The last two centuries have been dominated by fuel. The nineteenth century was powered by Big Coal and the twentieth century ran on Big Oil. Many, many millions of men and women died in the pursuit of both. Soon there will be no big power players. Instead we will all be generating our own.
The identity of the most precious commodity in this unfolding century will come as no surprise to the people of Cape Town. Water of course. The new oil. All over the world underground reservoirs and aquifers are being sucked dry. Rain is falling in all the wrong places and when it falls, it tends to fall way too hard. At the same time millions of people are moving from the countryside to the new mega cities at the very time the same cities are in danger of running dry.
There are solutions of course, but by they are eye wateringly expensive. Sea water can be turned into drinking water by desalination plants. The moisture can be sucked from the air and maybe one day supertankers will carry water instead of oil. We will find solutions, but they will all be expensive. Who would ever have thought we would ever have to pay nearly £1.50 a litre for petrol? But we DID pay it. How much will a litre of clean water cost in fifty years time in today's money? 50p? £1? Who knows? What is certain is that all the money we spend on power now will be spent on water in the future.
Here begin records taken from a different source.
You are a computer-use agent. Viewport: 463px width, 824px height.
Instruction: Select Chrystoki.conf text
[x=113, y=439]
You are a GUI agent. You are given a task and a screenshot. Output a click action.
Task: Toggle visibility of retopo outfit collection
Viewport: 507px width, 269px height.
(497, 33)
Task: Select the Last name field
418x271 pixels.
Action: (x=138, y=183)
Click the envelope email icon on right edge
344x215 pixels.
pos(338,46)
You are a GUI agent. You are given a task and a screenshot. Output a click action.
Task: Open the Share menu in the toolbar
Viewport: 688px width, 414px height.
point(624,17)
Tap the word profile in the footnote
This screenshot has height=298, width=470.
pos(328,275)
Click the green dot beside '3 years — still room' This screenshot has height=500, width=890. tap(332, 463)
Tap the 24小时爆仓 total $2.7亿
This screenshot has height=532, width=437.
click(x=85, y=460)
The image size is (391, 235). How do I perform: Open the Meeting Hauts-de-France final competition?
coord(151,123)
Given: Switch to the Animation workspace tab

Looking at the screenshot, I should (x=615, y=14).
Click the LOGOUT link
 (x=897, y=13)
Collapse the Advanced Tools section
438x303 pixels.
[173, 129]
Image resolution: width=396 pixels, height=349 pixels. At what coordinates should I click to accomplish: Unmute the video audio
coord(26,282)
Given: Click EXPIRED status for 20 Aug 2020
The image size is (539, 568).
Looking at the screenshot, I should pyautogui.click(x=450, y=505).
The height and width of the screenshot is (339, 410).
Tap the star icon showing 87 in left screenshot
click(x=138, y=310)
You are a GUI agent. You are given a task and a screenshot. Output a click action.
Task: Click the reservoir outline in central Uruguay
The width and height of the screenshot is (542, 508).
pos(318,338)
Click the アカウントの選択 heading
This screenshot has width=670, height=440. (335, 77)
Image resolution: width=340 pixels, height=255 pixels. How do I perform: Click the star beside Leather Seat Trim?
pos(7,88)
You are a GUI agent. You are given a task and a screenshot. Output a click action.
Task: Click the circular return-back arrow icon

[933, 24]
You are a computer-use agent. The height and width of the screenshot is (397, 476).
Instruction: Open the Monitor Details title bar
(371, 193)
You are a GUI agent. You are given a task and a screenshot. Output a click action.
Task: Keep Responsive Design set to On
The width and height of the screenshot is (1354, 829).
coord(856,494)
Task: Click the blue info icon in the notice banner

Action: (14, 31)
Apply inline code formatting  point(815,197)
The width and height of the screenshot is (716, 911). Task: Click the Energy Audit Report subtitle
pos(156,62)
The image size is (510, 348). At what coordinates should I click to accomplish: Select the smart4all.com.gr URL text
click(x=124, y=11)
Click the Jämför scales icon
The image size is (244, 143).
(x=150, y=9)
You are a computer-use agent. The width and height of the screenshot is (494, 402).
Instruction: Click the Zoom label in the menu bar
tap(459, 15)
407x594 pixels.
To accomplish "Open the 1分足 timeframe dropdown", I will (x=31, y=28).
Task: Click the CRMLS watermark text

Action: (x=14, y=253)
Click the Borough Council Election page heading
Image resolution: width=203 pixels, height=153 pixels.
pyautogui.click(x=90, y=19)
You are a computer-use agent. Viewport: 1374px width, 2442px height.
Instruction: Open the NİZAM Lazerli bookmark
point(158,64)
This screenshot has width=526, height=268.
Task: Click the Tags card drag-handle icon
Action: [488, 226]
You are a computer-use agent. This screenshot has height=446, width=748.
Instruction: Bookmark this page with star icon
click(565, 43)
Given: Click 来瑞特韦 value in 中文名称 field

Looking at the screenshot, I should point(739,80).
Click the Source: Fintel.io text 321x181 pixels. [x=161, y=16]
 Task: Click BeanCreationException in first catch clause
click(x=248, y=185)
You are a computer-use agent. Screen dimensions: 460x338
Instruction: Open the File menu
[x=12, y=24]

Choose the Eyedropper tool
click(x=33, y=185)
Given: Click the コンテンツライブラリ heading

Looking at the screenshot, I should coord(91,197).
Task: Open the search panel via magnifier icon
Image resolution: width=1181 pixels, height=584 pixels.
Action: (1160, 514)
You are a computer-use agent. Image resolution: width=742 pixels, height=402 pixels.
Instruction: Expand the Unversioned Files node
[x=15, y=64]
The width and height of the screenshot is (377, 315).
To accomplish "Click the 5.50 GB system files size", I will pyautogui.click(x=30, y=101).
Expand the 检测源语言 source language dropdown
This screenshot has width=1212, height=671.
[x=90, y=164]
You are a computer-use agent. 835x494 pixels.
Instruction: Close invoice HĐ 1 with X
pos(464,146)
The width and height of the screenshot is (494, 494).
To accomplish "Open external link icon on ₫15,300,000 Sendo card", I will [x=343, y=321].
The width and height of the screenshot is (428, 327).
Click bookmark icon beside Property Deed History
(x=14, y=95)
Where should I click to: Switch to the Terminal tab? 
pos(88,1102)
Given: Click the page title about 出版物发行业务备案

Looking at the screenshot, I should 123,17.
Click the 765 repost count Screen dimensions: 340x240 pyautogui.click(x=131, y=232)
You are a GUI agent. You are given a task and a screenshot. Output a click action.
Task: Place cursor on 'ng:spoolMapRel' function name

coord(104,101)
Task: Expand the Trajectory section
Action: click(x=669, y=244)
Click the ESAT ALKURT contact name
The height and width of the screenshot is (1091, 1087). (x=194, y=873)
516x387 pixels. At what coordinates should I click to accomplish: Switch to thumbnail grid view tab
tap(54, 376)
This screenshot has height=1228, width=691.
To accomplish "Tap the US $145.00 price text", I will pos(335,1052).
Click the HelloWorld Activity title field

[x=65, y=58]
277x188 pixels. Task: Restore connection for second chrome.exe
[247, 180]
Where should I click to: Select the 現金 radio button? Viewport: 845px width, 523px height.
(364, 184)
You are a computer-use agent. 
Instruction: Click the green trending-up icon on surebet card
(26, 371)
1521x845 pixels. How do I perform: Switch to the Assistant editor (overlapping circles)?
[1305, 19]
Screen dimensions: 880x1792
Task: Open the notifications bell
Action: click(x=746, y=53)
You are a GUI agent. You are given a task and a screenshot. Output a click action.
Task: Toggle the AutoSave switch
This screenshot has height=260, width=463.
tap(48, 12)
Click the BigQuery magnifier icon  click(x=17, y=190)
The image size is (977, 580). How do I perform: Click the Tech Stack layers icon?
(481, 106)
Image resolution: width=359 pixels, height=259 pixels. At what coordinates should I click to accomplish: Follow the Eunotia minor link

At the turn of the twentieth century who could have possibly guessed that by 2000 the richest countries in the world would be the desert kingdoms of the Persian Gulf? Back then they were merely millions of acres of burning sand.
A few countries are going to luck out when water becomes the new oil. And here is where Scotland has the potential to become the new Saudi Arabia. Is there another country on earth with out natural collection and storage system? As in mountains and lochs. Maybe New Zealand? It's a short list. And of course we also have endless millions of acres of empty space. Hopefully one day we will be able to offer free power just like Germany. But how many countries will be able to offer unlimited access to fresh water?
Think about it. I reckon describing Scotland's future as dazzling is actually something on an understatement. Just ask the people of Cape Town or Tokyo. Much of the smart money in the world is being sunk into long term water. It's a no brainer really. Well we don't need smart money. All we need is smart people to turn out and vote 'Yes' for a future the rest of mankind can only dream of.